The reputation of an organisation is the sum of what the community thinks of it. How we treat the community we serve, speaks to the moral compass of any business and its leadership.
In round 3 (of 23), Western Bulldogs club captain – Bob Murphy, attempting to mark the ball, got tangled with another player attempting a mark and went down clutching his knee – it was devastating news. He had ruptured his ACL (Anterior Cruciate Ligament), damaged his MCL (Medial Collateral Ligament) and was subsequently ruled out for the rest of 2016 season.
Speaking to reporters after the news emerged, coach Luke Beveridge spoke of Murphy – “He’s the spiritual leader. He’s the actual leader.”
Fast forward to the 2016 Grand Final, after the siren had sounded and the Western Bulldogs broke their 62-year premiership drought, is the moment that will forever remain in our memories.
It is a moment about leadership. It is the moment when Western Bulldogs coach Luke Beveridge takes off the medal that’s around his neck, calls out Bob Murphy to the stage amongst rapturous applause from the crowd and places it around his crying club captain’s neck – “This is yours mate, you deserve it more than anyone.”
We left Leadership – this insight into the Western Bulldogs winning culture – to last because we believe it was the most important aspect of getting the Bulldogs across the line in the 2016 Grand Final.
Simon Sinek, author of the influential book ‘Start with Why’ explains Leadership perfectly and succinctly in a recent tweet – “Leadership is not about being in charge.

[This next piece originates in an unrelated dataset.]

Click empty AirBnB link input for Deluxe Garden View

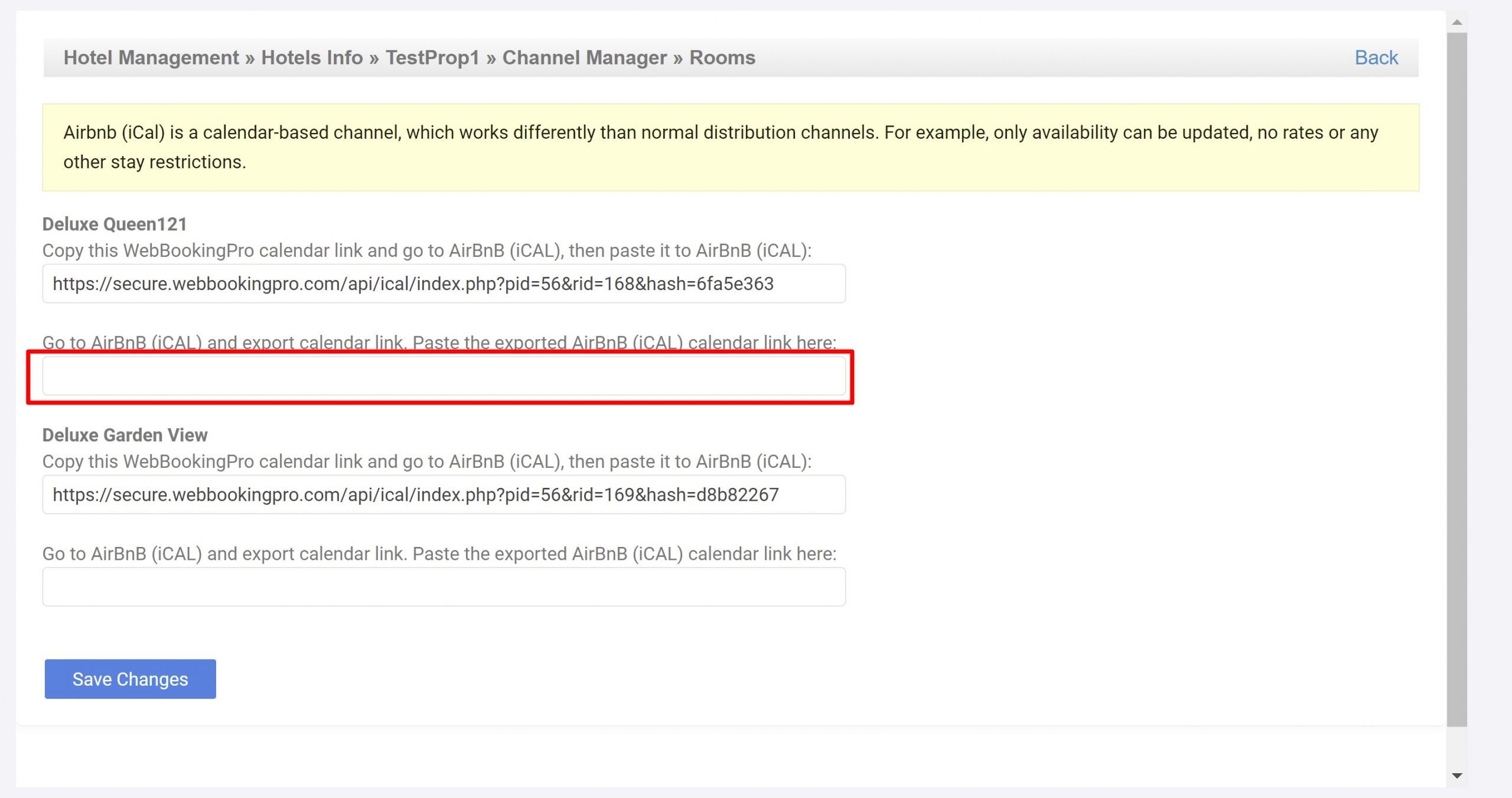[443, 587]
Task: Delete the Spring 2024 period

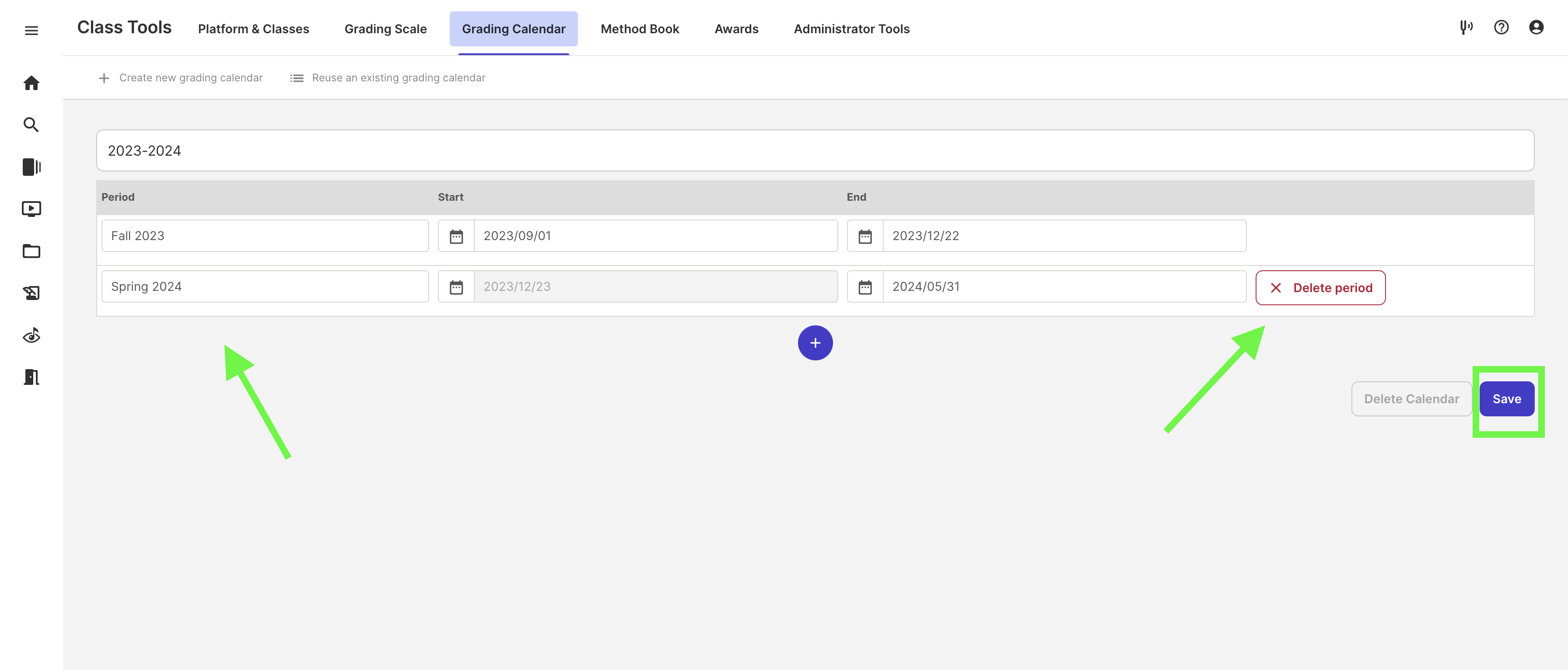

Leadership is about taking care of those in your charge.”
Is there any doubt that the Western Bulldogs, from top to bottom, looked after each other on the field when they faced insurmountable odds, looked after their supporters when they travelled to cheer them on or looked after every player that deserved to be recognised, whether they played or not? The Western Bulldogs are Leadership personified in a team.
Whilst researching and writing this piece over the last month, I observed business through a slightly different lens – the lens of a winning culture, and it became very clear to me that a business will never consistently outperform the leadership that guides it.